Codzienna pielęgnacja rządzi się pewnymi zasadami, które powtarza się w określonych krokach, aby osiągnąć optymalne efekty dla swojej cery. Czasem jednak warto ją zmienić i sprawdzić czy inny sposób pielęgnacji nie służy nam bardziej. Poznaj skin cycling i skin streaming, a przekonasz się czy to coś dla Ciebie.
Spis treści
Zwykła rutyna pielęgnacyjna – wiele kosmetyków w kolejnych krokach
To podejście jest najbardziej znane i chyba stosowane przez większość kobiet.

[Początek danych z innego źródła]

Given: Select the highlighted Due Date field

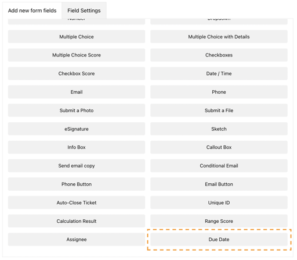Looking at the screenshot, I should pyautogui.click(x=219, y=240).
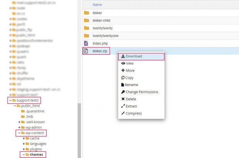This screenshot has width=239, height=158.
Task: Expand the plugins folder in tree
Action: pyautogui.click(x=24, y=149)
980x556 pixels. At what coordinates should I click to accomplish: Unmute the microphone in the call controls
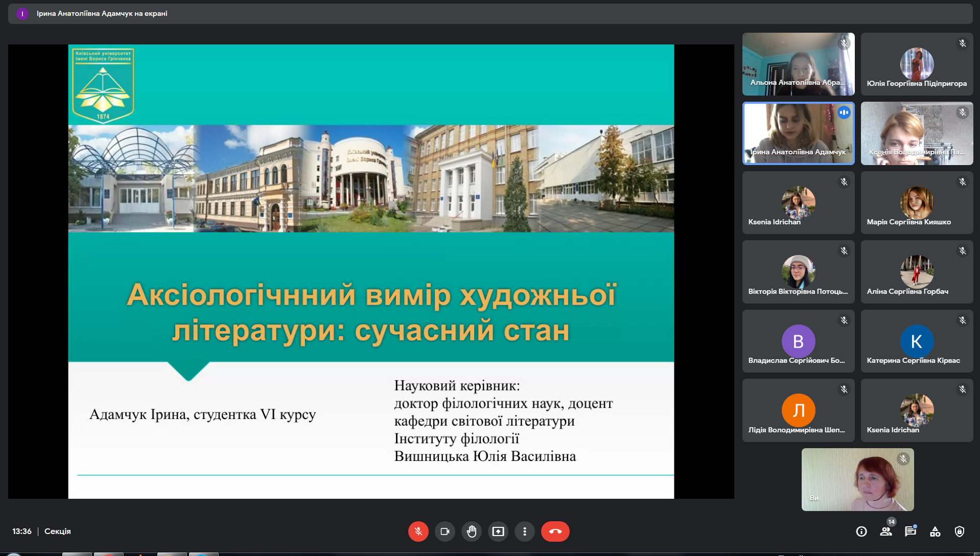tap(418, 531)
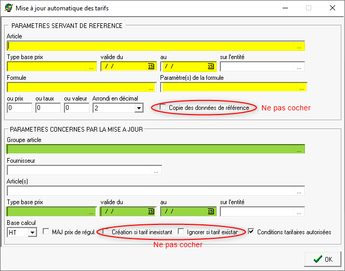
Task: Toggle 'MAJ prix de régul.' checkbox
Action: [46, 232]
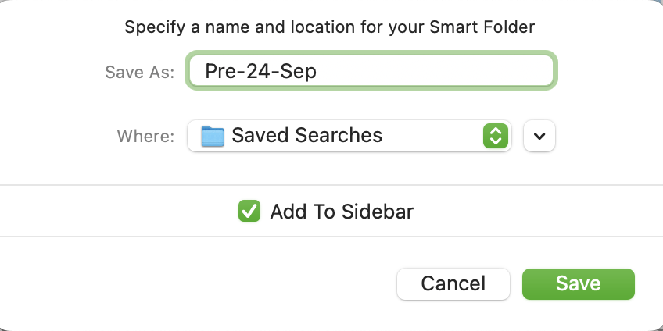The image size is (663, 331).
Task: Click the "Where:" label
Action: pyautogui.click(x=145, y=136)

Zwykła rutyna pielęgnacyjna opiera się na oczyszczaniu skóry, tonizowaniu jej, a także nakładaniu serum i kremu. Występuje w niej dość dużo różnych kosmetyków, które przeplatają się w kolejnych krokach. Żel do mycia twarzy lub płyn micelarny to pierwszy krok, potem można tonizować skórę. Następnie pora na serum z aktywnymi składnikami, a tuż po nim nakładamy krem. Taka pielęgnacja jest popularna, choć ilość kosmetyków i czynności pozostaje wciąż duża. Wydaje się, że żadna z wymienionych czynności nie jest ważniejsza od innych, a całość stanowi dość skomplikowany proces. Jest to zwykła rutyna pielęgnacyjna, która podkreśla kolejne kroki jako etapy pielęgnacji skóry, powtarzane w określonej sekwencji.

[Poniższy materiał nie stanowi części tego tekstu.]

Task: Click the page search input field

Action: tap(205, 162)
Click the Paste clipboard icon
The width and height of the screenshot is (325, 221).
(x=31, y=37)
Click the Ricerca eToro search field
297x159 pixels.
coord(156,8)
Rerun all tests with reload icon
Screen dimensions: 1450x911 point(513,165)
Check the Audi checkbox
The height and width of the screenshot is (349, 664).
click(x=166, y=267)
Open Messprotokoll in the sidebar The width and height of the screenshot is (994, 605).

Skin cycling – czterodniowe cykle oparte na trzech składnikach
Dość nowe podejście w pielęgnacji skóry to skin cycling, który opiera się tylko na trzech składnikach, stosowanych w 4 dniowych cyklach. Pierwszy dzień to złuszczanie kwasami, drugi dzień to retinoidy, a kolejne dwa opierają sie na regeneracji i odpoczynku dla skóry. Minimum składników i maksimum działania, tak można nazwać przesłanie skin cycling. Nie miesza się tutaj kosmetyków, bo każdy dzień to tylko jeden, określony kosmetyk. Zasady są proste i dzięki temu trudno byłoby się w nich pogubić. Skóra pierwszego dnia jest poddana złuszczaniu za pomocą kwasów, na przykład AHA i BHA, dzień drugi to mocne retinoidy, które dają spektakularne efekty w pielęgnacji jako silny składnik aktywny. Ostatnie dwa dni to regeneracja, choćby za pomocą ceramidów i składników nawilżających. Całość jest przemyślana i zakłada konkretne składniki.
Skin streaming – liczy się jakość, a nie ilość
Ostatni nurt pielęgnacyjny, na który warto zwrócić uwagę, to skin streaming. Jest to nowość, która zakłada trzy najważniejsze filary, takie jak oczyszczanie, nawilżanie i ochrona przeciwsłoneczna. To właśnie na nich opiera się cała pielęgnacja. Natomiast jeśli chodzi o same kosmetyki, to obowiązuje tutaj minimalizm kosmetyczny, czyli wybieramy tylko to, co jest ściśle dopasowane do potrzeb naszej skóry i nic więcej. Dzięki temu można uniknąć używania różnych składników i ryzyka, że nie są one do siebie dopasowane. Mała ilość kosmetyków to w tym wypadku konieczność, która może nam się opłacić. Łagodne oczyszczanie, mocne nawilżanie i ochrona przed słońcem to całość pielęgnacji, która zapewni nam piękny wygląd każdego dnia. Trudno jest tutaj pomylić zasady czy kosmetyki, bo całość jest oparta na jasnych zasadach, które prowadzą do świadomej pielęgnacji. Dokładna diagnoza swojej skóry to punkt wyjścia, który pozwoli dobrze dobrać kosmetyki na każdy z filarów tej pielęgnacji.